During your last visit on [last appointment date], your A1C levels were elevated, which indicates that you are at a higher risk of developing diabetes. Download our guide with nutritional advice and example meal plans designed to help control your blood sugar.”

Perhaps the nutritional guide mentioned in this email example has a call to action that invites readers to schedule a free consultation with a dietician to learn more about dietary changes they can make to prevent diabetes.

Likewise, by segmenting the audience, you can create personalized offers that are more likely to drive the behavior you want. In this example, maybe you offer discounted rounds of golf to anyone who joins a men’s diabetes support group.

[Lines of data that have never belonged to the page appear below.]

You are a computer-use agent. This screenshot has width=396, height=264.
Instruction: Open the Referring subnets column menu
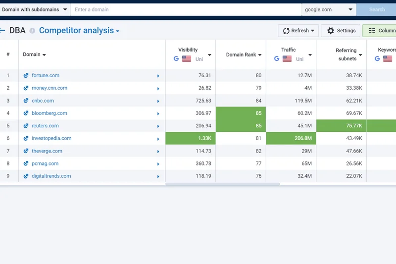[x=360, y=55]
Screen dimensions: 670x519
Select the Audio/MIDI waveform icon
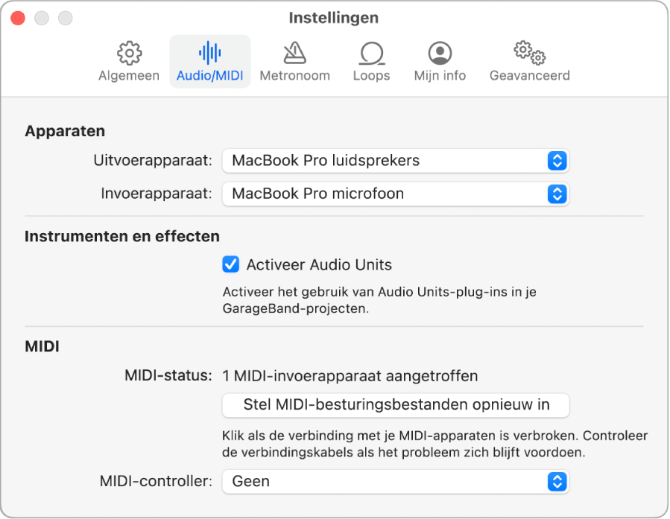pos(209,53)
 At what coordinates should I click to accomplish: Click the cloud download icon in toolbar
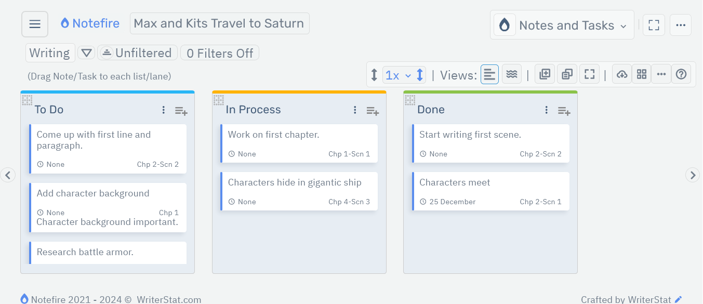coord(622,74)
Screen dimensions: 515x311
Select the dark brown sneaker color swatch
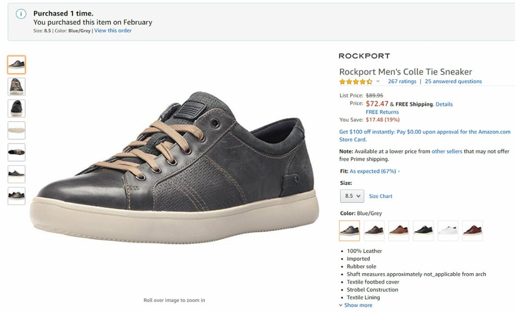pyautogui.click(x=374, y=231)
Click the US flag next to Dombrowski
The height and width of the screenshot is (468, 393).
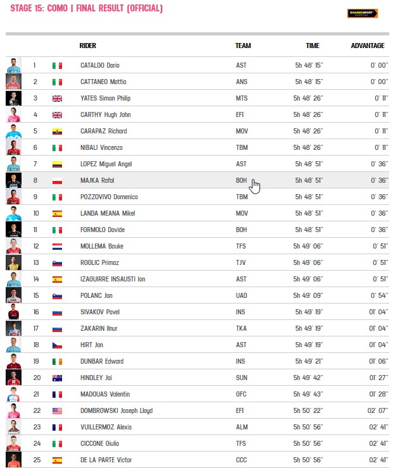pos(57,411)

Use Personalization Tags for Scalability

Best of all, with email marketing, you can create these emails at scale. You do not need to write individual emails to each of the patients that falls into this segment. You can use personalization tags to automatically pull in the information you have uploaded to the platform. As you see in the example above, where it says “[first name]” and “[last appointment date]” the platform will pull in the corresponding information tied to each unique email address, saving you time and improving your email performance. This is an advanced technique, but most email marketing platforms include this capability. Once again, make sure you are using a HIPAA-compliant platform before uploading any medical information.

Now you know how to use ePHI to Segment & Personalize emails- what’s next?

It’s important to find a vendor that will allow you to use these techniques without violating HIPAA. Many of the most common vendors like Constact Contact and Mailchimp are only quasi-compliant at best. Do your research, sign a BAA, and ask the right questions to ensure you can send ePHI in any email you send.